Isn't OpenAI's public flagship already beating Mythos on penetration testing? I get the impression Mythos is just valuation-juicing for IPO more than anything else.
The fact that they haven't released it yet suggests a cost/margins issue to me more than anything else. Short term, I'll probably keep using Antrhopic, but my long-term bet is that locally-served models win, if only because the quest for profitability will probably lead to intentionally-nerfed / enshittified frontier models.
At other vendors, ad placement within LLM responses is either coming or already here. Anthropic's handling of OpenClaw shows they're willing to engage in anti-competitive behavior, and the courts are not in a hurry to stop them. Why would I pay them $200 a month for such treatment when a $2K box does what I need locally?
Mythos is dramatically better specifically at finding zero-day vulnerabilities and developing exploits for them, that being what it was designed to do. On other cybersecurity tasks, GPT-5.5 is at least as good, but finding and exploiting zero-days is a particularly scary capability, which is why Mythos is a big deal. See, e.g., https://forum.effectivealtruism.org/posts/8yztpbjuPkyXsmA6n/....

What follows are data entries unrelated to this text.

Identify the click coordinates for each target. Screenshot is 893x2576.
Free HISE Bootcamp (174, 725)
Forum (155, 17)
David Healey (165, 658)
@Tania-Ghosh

AFAIK, Antropic claims that they weren't aiming for zero-days specifically. From https://red.anthropic.com/2026/mythos-preview/ :
I've been assuming that Mythos is just a big jump in model size, and that's where the jump in capabilities comes from. Hence I expect OpenAI not to be able to catch up without scaling up the model and hence significantly raising the API prices.Anthropic frames this as something emergent. Not 100% but in a way they always phrase it as like, it’s a great model, but our breaths were swept and taken with its approach to security.
What benchmarks are you referencing that show a comparison of the models for penetration testing?
Please link to the $2k box that gives Opus level performance!